所给文本:
遍历KD树的一个尝试,不用递归遍历?也不使用队列?

本文介绍了一种使用Python迭代器实现KD树遍历的方法。通过维护节点状态和游标节点,实现了无需递归和额外队列的数据结构遍历。文章详细解释了遍历逻辑,并提供了完整的代码示例。

摘要生成于 C知道 ,由 DeepSeek-R1 满血版支持, 前往体验 >

《情景剧》

看客:KD树?不用递归遍历?也不使用队列?别逗了小子。
我: 您别不信。我就是这么厉害,就是这么自信。
看客:那你敢不敢放出来看看?
我: 那您瞧好嘞……

正文

在本文中,我要给大家介绍一个用Python迭代器实现的KD树(二叉树)遍历的方法。迭代的介绍,可以参考我写的这篇文章。
网址:http://blog.youkuaiyun.com/weixin_37722024/article/details/62424311
在这里,我就不细说迭代器的写法了,而只是对遍历时需要用到的几个成员变量和成员函数 __next__() 中的遍历的逻辑作出说明。
Python迭代器的帮助:https://docs.python.org/3/tutorial/classes.html#iterators

一、KD树的类的构造

构造KD树也就是二叉树的方法比较简单,就是首先构造根节点,然后用递归地方法构造根节点的左子树和右子树。这不在本文的讨论范围。

KD_Node 类中,定义了二叉树必不可少的节点值、左子树和右子树,以及KD树需要的每个节点的 split 。除了这几个基本成员以外,新增了三个成员变量:一个是所有类实例公用的 cur_trav ,这个成员变量保存了一个类型为 KD_Node 的节点,用作搜索时的游标;类实例的成员变量 flag_trav ,是 int 型,保存每一个节点的在遍历过程中的状态;类实例的成员变量 father ,是 KD_Node 型,保存了每个节点的父节点。

这样的结构,每个节点增加一个 int 变量,类增加一个游标节点由所有节点(也是类的实例)共享,增加的内存开销有限,却带来了极大的灵活性,也使得代码变得简洁。用同样的遍历过程,不止能获得各个节点的值,还可以用matplotlib绘制出KD树的空间分割图,甚至模拟KNN的搜索过程。我在draw_KDT函数里就想这么做,还没做完。

二、迭代过程

前面说过了搜索的逻辑都写在 __next__() 里了,具体的流程还请看一下代码。我在开始写迭代器的时候是想用递归写 __next__() 来着,试过,不行,放弃,另起楼灶,就鼓捣出这么个玩意儿。

其中,用作遍历的几个变量,在KD树刚刚建立好后都保持初始值。在开始遍历时,拷贝根节点到游标 cur_trav ,这就是当前搜索的节点。在搜索的过程中,根据游标所在的当前节点的状态 flag_trav ,来确定是返回当前节点,或者返回他的左子节点,又或者返回右子节点。所以这个状态只使用了最低3个bit,bit0代表当前节点是否已经遍历过,bit1代表当前节点的左子节点是否遍历过,bit2代表当前节点的右子节点是否遍历过。而 father 是为了能够返回父节点,随后能够搜索到另外一个子树。

节点状态 flag_trav 的变化规律:1、初始值为0,表示当前节点、左子和右子都未被搜索过;2、算是中序遍历,也就是说先搜当前节点,然后左,最后右。所以[bit2,bit1,bit0]的状态只有:[000], [001],[011],[111]四种状态;3、如果子节点不存在,则跳过。左右子节点都不存在,就跳到当前节点的父节点。

三、代码

直接把几段关键的贴出来,懒得看长篇代码的同学,就看着几段意思意思吧。

代码段1,类的声明:
class KD_Node:
    cur_trav = None             # cursor for traversal.

    def __init__(self, point=None, split=None, L=None, R=None, father=None):
        """
        initiate a kd tree.
        point: datum of this node
        split: split plane for this node
        L:     left son
        R:     right son
        father: father of this node, if root it's None
        """
        self.point  = point
        self.split  = split
        self.left   = L
        self.right  = R
        self.father = father
        self.flag_trav = 0      # traversal flag. 
                                #   bit 0 is notation for itself
                                #   bit 1 is for its left son
                                #   bit 2 is for its right son
        ......

点击目标数据:

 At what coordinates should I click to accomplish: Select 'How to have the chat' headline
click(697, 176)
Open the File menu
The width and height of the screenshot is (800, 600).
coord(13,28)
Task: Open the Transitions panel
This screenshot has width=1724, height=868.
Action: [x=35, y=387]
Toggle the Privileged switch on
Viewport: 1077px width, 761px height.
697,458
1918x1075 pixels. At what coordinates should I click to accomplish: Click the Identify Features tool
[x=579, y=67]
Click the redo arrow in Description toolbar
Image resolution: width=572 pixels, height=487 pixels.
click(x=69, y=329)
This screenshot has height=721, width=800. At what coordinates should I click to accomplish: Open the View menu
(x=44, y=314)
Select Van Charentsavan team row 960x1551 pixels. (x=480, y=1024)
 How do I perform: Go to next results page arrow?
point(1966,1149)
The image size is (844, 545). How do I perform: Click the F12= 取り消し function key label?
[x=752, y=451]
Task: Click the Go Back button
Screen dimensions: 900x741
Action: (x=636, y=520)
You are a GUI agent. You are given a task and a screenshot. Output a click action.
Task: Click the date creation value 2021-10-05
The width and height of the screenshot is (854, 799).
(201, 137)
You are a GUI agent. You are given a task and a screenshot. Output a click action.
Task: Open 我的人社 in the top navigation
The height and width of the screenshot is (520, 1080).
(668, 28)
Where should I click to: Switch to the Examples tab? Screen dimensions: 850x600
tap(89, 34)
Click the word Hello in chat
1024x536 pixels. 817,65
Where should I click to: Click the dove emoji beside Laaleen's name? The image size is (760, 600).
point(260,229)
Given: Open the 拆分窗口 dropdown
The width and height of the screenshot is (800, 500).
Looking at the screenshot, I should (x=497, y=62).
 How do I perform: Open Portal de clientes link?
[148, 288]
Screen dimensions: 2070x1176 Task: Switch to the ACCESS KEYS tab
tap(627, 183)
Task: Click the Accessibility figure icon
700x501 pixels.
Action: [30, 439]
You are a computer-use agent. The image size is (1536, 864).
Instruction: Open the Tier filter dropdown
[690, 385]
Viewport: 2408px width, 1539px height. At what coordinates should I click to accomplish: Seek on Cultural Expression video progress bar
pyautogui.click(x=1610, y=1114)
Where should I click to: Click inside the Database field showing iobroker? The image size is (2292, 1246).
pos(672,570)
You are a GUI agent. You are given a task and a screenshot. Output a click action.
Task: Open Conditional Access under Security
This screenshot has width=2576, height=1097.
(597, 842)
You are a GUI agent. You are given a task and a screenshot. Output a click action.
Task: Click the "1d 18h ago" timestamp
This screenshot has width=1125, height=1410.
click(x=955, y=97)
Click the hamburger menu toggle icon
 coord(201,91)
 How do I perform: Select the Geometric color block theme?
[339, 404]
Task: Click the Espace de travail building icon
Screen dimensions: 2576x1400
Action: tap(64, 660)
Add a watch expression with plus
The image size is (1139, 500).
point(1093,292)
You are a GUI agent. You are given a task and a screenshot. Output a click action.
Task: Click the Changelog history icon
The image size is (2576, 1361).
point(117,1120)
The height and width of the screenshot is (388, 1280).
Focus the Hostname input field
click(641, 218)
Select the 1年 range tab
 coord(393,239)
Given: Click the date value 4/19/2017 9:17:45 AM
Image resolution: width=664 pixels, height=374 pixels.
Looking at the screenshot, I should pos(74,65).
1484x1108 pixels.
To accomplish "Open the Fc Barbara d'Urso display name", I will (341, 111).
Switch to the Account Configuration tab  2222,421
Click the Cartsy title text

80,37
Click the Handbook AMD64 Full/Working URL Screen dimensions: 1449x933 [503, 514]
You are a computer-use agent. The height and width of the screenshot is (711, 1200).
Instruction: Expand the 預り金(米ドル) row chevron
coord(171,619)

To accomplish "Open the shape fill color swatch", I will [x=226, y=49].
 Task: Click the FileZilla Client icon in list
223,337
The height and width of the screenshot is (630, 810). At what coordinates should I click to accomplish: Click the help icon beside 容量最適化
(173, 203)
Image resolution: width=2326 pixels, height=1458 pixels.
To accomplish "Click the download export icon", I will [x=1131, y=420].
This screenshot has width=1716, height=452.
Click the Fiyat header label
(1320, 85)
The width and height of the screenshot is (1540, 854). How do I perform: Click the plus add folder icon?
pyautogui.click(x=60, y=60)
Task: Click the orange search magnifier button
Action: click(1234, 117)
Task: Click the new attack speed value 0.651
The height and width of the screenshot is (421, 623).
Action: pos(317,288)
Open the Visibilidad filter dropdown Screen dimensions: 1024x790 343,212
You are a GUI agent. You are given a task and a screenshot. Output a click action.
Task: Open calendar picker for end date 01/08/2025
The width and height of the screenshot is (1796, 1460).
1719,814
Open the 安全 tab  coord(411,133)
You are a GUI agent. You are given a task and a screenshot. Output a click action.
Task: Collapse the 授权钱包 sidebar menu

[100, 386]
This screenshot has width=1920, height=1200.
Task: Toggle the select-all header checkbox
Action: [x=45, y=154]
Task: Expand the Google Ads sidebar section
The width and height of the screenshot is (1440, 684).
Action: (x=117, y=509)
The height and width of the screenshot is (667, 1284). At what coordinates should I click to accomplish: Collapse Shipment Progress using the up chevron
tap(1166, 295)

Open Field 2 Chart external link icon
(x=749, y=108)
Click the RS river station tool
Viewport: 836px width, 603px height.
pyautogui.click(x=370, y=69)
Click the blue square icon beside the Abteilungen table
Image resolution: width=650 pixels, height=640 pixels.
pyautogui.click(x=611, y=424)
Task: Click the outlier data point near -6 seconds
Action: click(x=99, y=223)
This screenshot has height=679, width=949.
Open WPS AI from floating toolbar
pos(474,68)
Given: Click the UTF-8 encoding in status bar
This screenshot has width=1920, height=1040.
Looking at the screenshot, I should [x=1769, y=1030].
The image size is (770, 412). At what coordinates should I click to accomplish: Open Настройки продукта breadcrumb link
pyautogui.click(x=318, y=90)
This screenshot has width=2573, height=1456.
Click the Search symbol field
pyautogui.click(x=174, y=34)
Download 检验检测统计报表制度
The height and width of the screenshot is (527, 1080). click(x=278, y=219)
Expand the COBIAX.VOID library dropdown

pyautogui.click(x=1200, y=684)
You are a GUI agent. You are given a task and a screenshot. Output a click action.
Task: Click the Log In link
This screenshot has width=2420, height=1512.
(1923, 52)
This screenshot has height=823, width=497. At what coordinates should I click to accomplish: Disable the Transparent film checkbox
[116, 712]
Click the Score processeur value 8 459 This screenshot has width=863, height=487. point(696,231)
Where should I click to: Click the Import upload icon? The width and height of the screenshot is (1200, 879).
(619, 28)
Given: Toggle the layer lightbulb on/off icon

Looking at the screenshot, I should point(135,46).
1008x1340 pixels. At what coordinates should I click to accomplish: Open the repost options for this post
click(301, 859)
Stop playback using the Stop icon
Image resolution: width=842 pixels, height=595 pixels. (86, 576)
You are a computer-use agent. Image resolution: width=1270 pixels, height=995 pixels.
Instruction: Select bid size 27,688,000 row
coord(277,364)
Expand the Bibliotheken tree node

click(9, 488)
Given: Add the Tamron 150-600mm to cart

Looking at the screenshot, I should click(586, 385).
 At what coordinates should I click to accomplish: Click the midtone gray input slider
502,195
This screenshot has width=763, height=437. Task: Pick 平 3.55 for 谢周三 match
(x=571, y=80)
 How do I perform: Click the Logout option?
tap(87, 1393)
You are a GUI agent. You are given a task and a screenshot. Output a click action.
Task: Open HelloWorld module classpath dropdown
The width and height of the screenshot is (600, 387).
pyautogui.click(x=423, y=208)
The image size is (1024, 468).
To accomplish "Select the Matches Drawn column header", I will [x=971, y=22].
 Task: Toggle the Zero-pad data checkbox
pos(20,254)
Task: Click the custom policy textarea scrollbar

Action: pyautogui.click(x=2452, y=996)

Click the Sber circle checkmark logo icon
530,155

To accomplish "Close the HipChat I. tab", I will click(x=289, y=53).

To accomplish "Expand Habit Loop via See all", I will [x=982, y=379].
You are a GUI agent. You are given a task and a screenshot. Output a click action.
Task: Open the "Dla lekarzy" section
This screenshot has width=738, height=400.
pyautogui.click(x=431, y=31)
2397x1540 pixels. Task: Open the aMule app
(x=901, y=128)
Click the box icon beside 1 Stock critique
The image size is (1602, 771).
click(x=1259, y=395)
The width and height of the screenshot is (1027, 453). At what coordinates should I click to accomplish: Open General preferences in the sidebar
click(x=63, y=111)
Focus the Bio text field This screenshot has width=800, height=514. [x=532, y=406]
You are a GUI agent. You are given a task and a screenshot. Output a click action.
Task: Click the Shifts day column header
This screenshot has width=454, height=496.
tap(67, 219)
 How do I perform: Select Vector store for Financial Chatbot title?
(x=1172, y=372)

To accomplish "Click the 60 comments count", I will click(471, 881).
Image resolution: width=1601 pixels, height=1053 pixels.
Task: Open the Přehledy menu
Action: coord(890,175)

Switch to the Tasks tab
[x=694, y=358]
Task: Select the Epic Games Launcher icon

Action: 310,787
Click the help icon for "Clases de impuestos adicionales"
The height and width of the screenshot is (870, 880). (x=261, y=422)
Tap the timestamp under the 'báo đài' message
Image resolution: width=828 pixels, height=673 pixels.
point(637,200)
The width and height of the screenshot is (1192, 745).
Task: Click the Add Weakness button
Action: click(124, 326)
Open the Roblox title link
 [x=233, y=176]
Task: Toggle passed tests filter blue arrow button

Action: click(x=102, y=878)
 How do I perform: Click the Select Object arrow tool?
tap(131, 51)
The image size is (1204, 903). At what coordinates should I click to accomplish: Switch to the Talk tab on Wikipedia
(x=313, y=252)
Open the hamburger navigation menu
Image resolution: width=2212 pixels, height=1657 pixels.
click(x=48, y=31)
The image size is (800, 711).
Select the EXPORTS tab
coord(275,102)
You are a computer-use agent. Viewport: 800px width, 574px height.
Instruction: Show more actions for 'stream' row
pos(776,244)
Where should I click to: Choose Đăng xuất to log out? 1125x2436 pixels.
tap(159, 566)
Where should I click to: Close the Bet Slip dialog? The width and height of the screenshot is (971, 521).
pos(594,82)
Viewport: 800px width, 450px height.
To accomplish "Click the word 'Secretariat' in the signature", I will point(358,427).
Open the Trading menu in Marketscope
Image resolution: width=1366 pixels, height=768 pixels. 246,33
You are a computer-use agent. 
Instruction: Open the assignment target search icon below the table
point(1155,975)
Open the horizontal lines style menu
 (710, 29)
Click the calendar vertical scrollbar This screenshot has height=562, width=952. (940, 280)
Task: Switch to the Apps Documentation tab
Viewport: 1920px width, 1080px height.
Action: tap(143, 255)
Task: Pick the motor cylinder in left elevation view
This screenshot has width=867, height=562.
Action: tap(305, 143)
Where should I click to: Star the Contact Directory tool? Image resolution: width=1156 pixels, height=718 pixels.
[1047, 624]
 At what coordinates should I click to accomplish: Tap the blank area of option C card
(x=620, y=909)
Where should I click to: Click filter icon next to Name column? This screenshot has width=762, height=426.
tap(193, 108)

练习任务:
• 1. 在关于KD树遍历的文章中,节点状态 flag_trav 的 bit1 代表什么?
• 2. 请接着关于KD树遍历的文章往下写,从文中最后显示的内容之后续写。

逐题答案:
• 1. bit1 代表当前节点的左子节点是否遍历过。

• 2.
代码段2, __next__() 函数
    def __next__(self):
        # with non-iteration traverse the tree
        cursor = None
        if KD_Node.cur_trav == None:        # First time to use cur_trav, initiate.
            KD_Node.cur_trav = self

        cursor = KD_Node.cur_trav
        while 1:
            if cursor.flag_trav & 0X07 == 0X7:      # any node has flag with
                                                    # value=3 
                                                    # that states a completion
                                                    # of traversal.
                if cursor.father == None:
                    raise StopIteration
                else:
                    cursor = cursor.father

            elif cursor.flag_trav & 0X01 == 0:      # if bit0 == 0,
                cursor.flag_trav |= 0X01            # set bit0 = 1
                #cursor = cursor            # not need. set cursor => self
                break                               # BREAK! return current.

            elif cursor.flag_trav & 0X02 == 0:      # if bit1==0, bit2==0
                cursor.flag_trav |= 0X02            # set bit1 of self
                if cursor.left != None:
                    cursor = cursor.left            # set cursor => left son
                else:                               # self.left is None, skip
                    continue

            elif cursor.flag_trav & 0X04 == 0:      # if bit2 == 0,
                cursor.flag_trav |= 0X04            # set bit2 = 1
                if cursor.right != None:
                    cursor = cursor.right           # set cursor => right son
                else:
                    continue
        KD_Node.cur_trav = cursor

        return KD_Node.cur_trav
代码段3,简洁的遍历
def main():
    kd = None
    kd = CreateKDT(kd, X)

    for node in kd:
        print( '*' + ' '*17, node.point, node.split, ' '*22 + '*' )
完整代码如下
import numpy as np
import matplotlib.pyplot as plt
"""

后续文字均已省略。